Spring 2010
REE 335 • World War II in Eastern Europe-W
| Unique | Days | Time | Location | Instructor |
| 45529 |
W |
4:00 PM-7:00 PM |
GAR 2.124 |
Lichtenstein |
Course Description
In Eastern Europe, the Second World War was, as the Czech Jewish woman Heda Margolius-Kovaly remarked, "a war no one had quite survived." Wedged between Hitler's Germany and Stalins Soviet Empire, Eastern Europe was the site of unprecedented human and material destruction in the years between 1938 and 1948. As the staging ground for Hitlers vision for a new racial order in Europe, the region was devastated by genocide and ethnic cleansing, programs of economic and social exploitation, and warfare.
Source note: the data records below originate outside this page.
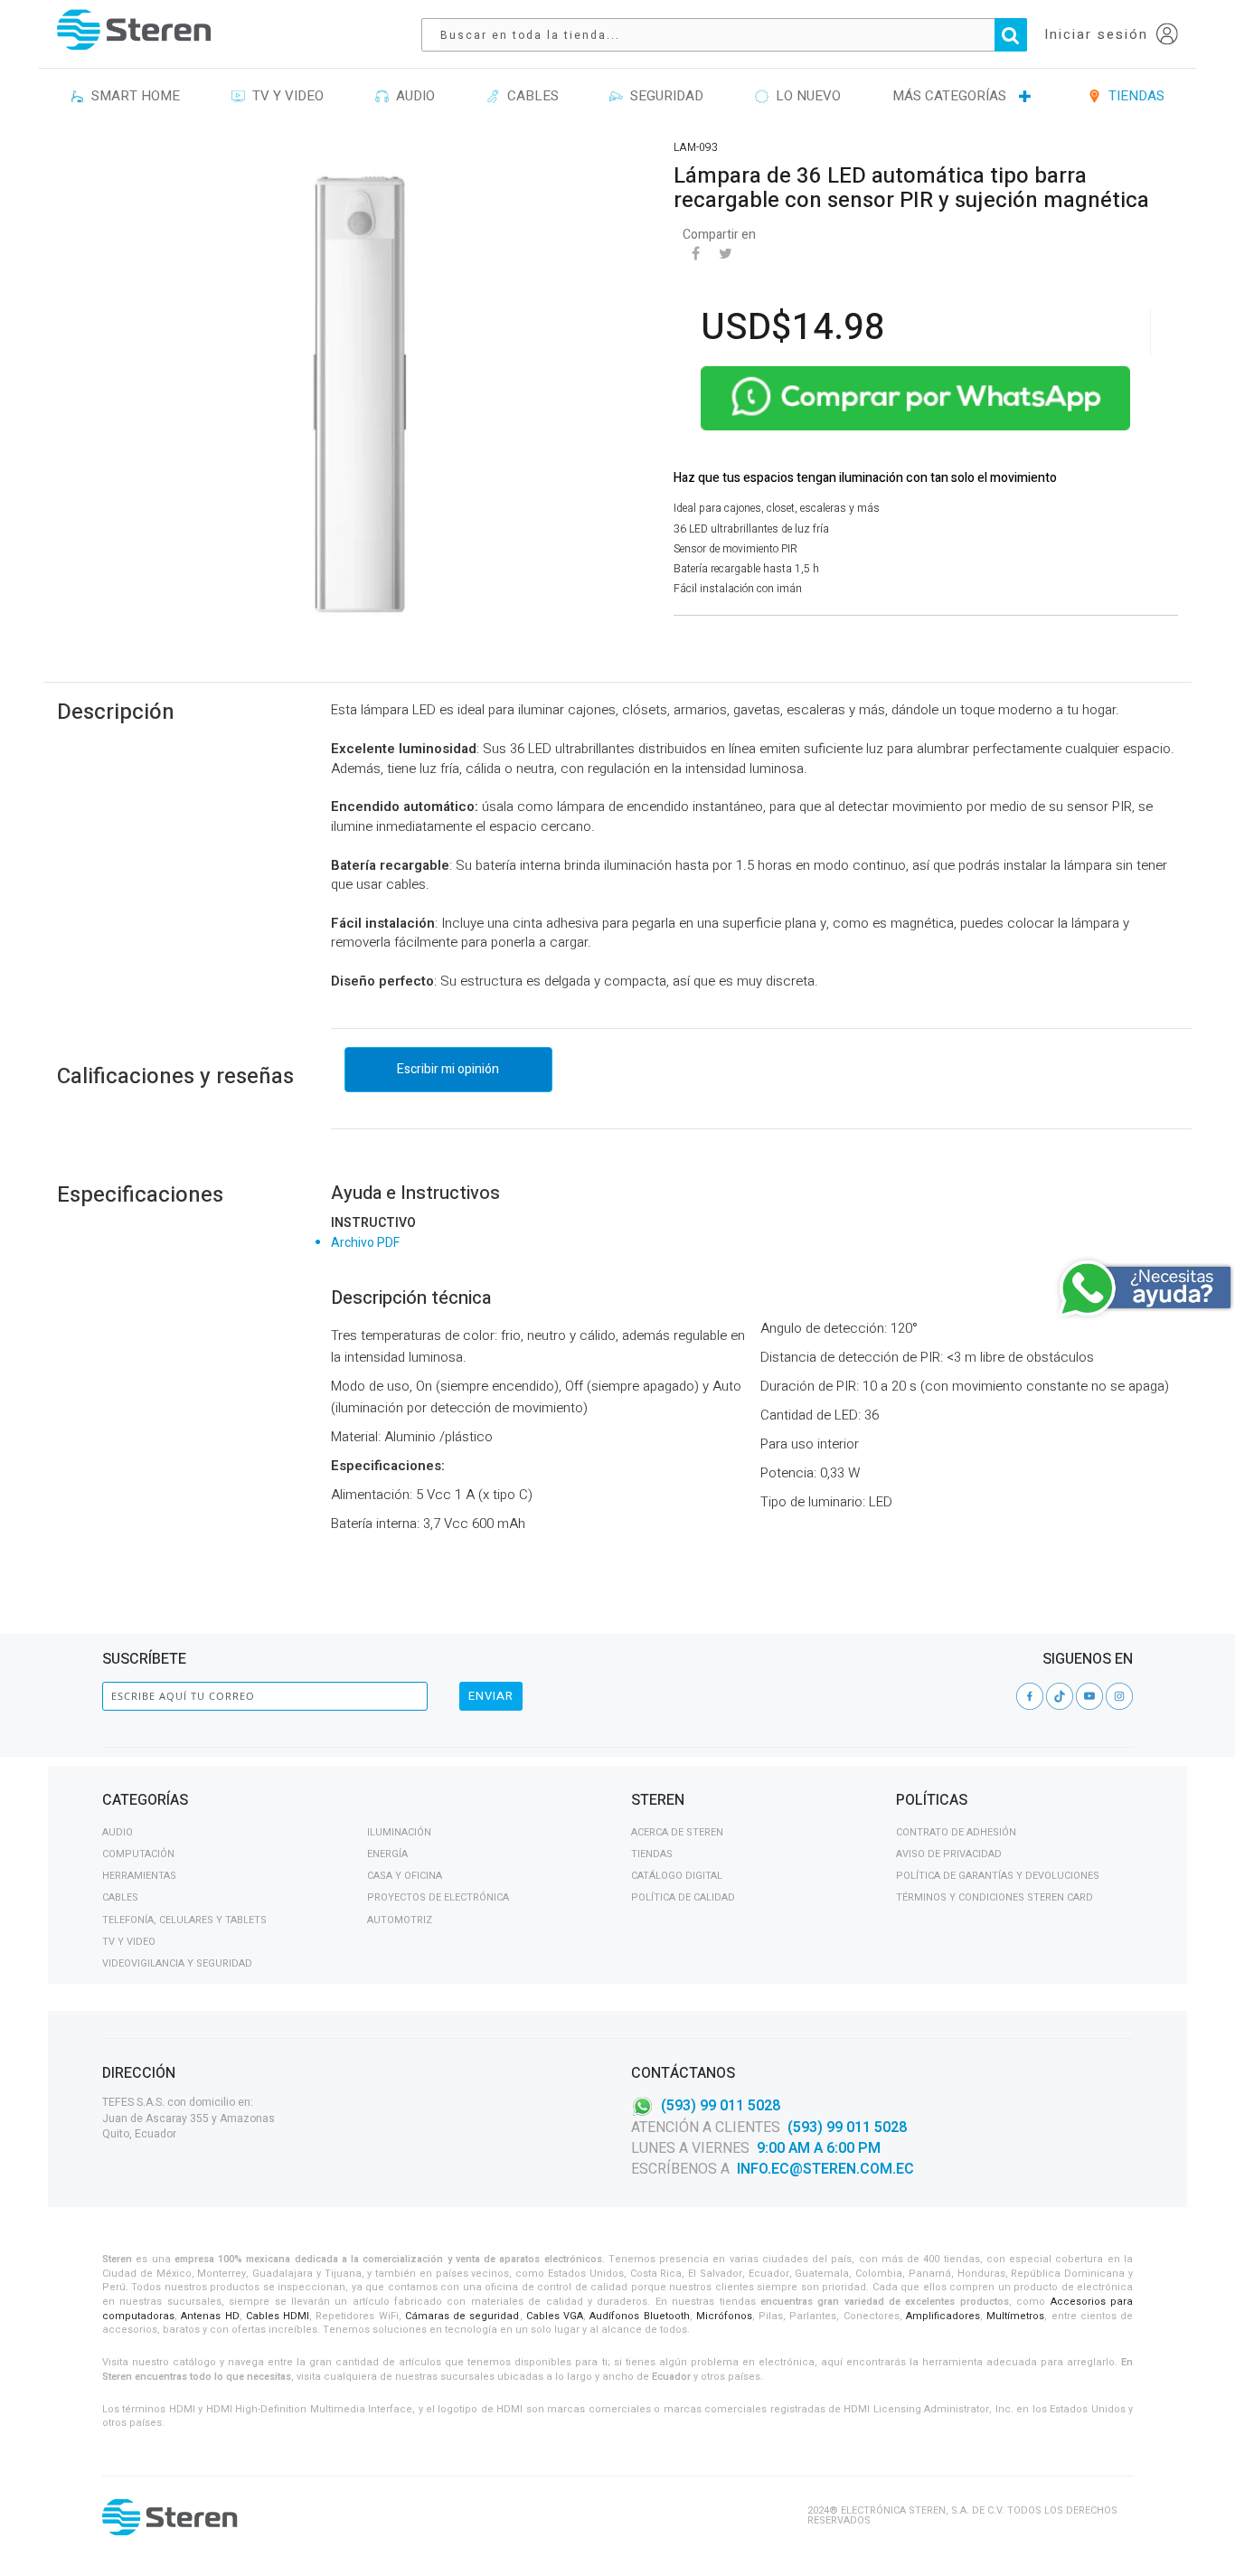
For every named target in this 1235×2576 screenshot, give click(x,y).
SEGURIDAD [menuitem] (663, 96)
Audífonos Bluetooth (639, 2316)
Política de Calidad (683, 1897)
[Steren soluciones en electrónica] (134, 29)
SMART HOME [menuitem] (132, 96)
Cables (120, 1897)
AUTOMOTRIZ (399, 1920)
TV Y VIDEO (129, 1941)
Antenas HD (210, 2316)
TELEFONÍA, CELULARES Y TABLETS (184, 1920)
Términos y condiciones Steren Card (994, 1897)
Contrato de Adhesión (956, 1832)
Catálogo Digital (676, 1875)
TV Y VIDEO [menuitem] (284, 96)
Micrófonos (724, 2316)
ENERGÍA (387, 1854)
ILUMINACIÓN (399, 1832)
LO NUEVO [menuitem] (804, 96)
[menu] (617, 97)
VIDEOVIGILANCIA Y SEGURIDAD (177, 1963)
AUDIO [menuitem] (412, 96)
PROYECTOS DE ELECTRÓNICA (438, 1897)
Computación (138, 1854)
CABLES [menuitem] (529, 96)
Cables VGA (554, 2316)
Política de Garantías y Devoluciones (997, 1875)
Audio (117, 1832)
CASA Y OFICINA (404, 1875)
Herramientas (139, 1875)
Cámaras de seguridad (462, 2316)
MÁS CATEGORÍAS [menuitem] (949, 96)
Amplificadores (943, 2316)
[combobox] (733, 35)
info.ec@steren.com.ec (825, 2169)
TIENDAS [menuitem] (1132, 96)
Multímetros (1015, 2316)
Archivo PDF (365, 1242)
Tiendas (652, 1854)
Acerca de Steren (677, 1832)
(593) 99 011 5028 (720, 2106)
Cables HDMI (277, 2316)
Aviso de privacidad (949, 1854)
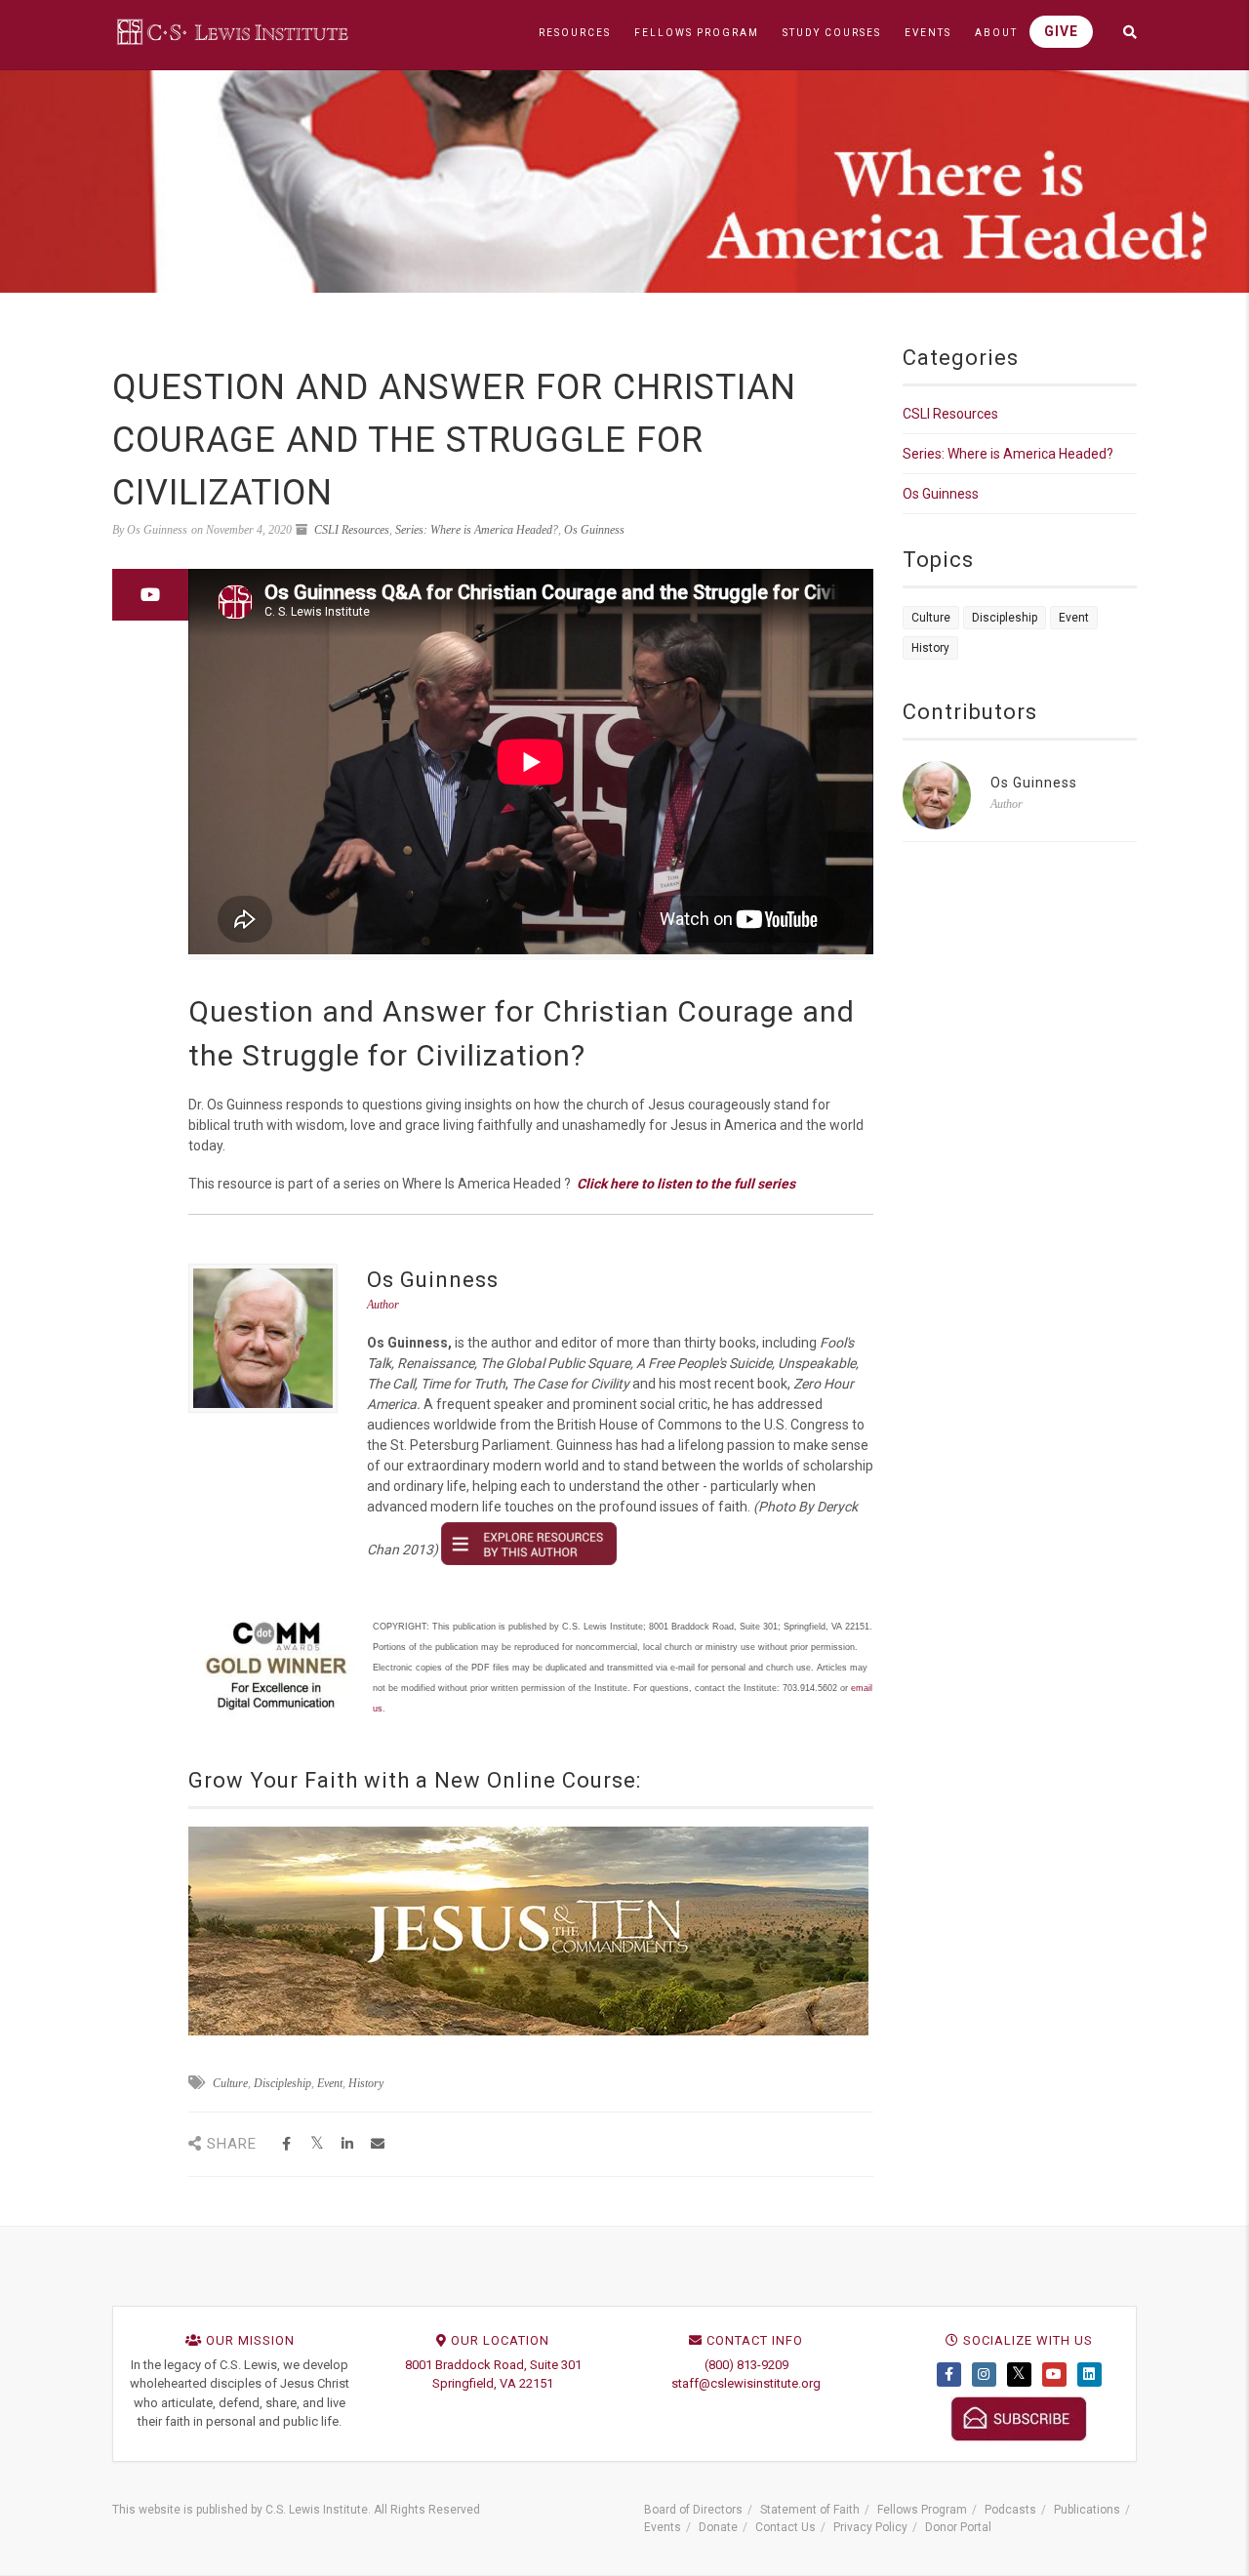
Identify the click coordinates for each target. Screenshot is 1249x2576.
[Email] (377, 2144)
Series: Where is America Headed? (476, 530)
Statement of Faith (810, 2509)
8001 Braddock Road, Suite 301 (493, 2364)
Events (662, 2527)
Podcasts (1010, 2509)
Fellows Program (922, 2509)
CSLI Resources (351, 530)
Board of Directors (693, 2509)
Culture (230, 2083)
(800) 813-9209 (746, 2364)
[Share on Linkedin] (347, 2144)
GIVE (1061, 31)
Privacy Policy (870, 2527)
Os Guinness (594, 530)
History (365, 2083)
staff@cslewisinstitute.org (746, 2383)
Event (329, 2083)
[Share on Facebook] (286, 2144)
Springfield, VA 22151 (492, 2383)
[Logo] (234, 31)
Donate (718, 2527)
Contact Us (785, 2527)
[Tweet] (316, 2144)
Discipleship (282, 2083)
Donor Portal (958, 2527)
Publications (1087, 2509)
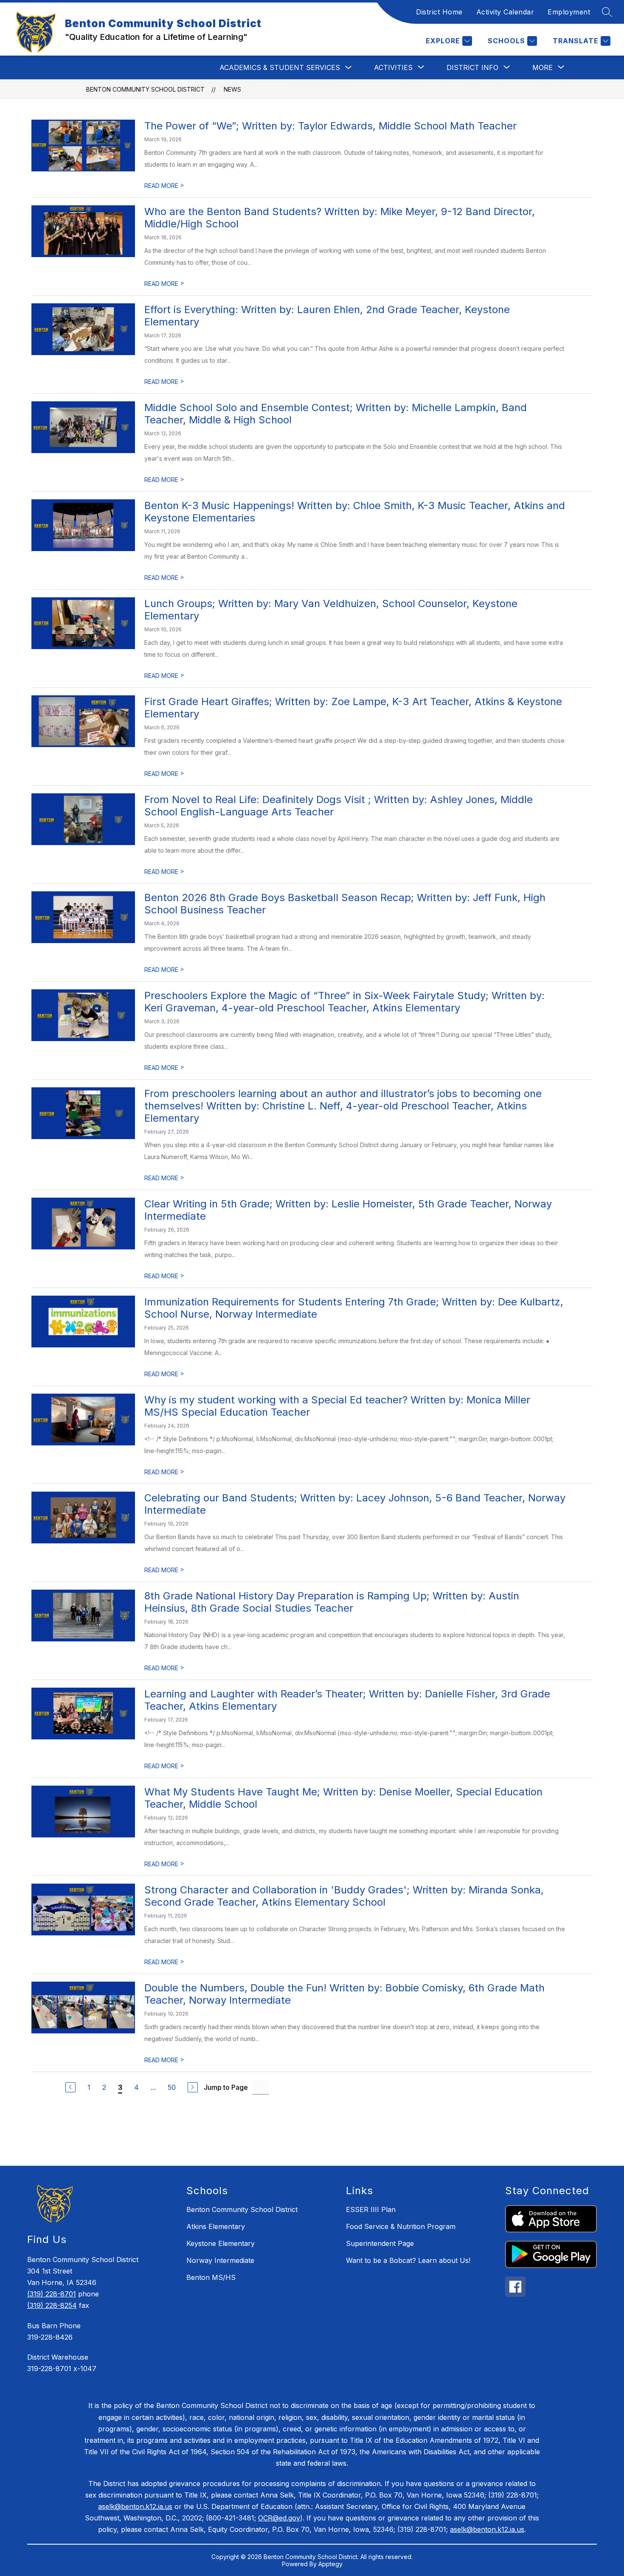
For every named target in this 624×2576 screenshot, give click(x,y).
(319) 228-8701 (51, 2294)
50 (172, 2087)
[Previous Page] (70, 2087)
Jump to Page (226, 2087)
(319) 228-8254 (52, 2305)
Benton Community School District (145, 89)
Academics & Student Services (279, 67)
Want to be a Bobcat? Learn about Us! (408, 2260)
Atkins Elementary (215, 2226)
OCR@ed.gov (279, 2518)
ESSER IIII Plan (371, 2209)
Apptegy (330, 2564)
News (232, 89)
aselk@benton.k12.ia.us (135, 2506)
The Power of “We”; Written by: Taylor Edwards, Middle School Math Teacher (330, 126)
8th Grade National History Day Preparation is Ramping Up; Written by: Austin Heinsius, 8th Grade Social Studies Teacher (331, 1602)
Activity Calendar (505, 12)
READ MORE (164, 185)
Using a wide variety of sources, this course will examine the war in Eastern Europe with a particular emphasis on occupation, collaboration, and resistance; the Holocaust; and the connection between ethnic cleansing, population transfer, and the establishment of Communism in postwar Eastern Europe
Grading Policy
Participation 25% Book Response (3 pages/750 words) 15% Document Analysis (3 pages/750 words) 15% Research Paper (10 pages/2500 words) 30% Final Exam 15%
Texts
Lee Baker, The Second World War on the Eastern Front Tadeusz Borowski, This Way for the Gas Ladies and Gentlemen Christopher Browning, Ordinary Men: Reserve Police Battalion 101 and the Final Solution in Poland Jan T. Gross, Neighbors Heda Kovaly Margolius, Under a Cruel Star Alfred-Maurice de Zayas, A Terrible Revenge: The Ethnic Cleansing of the East European Germans.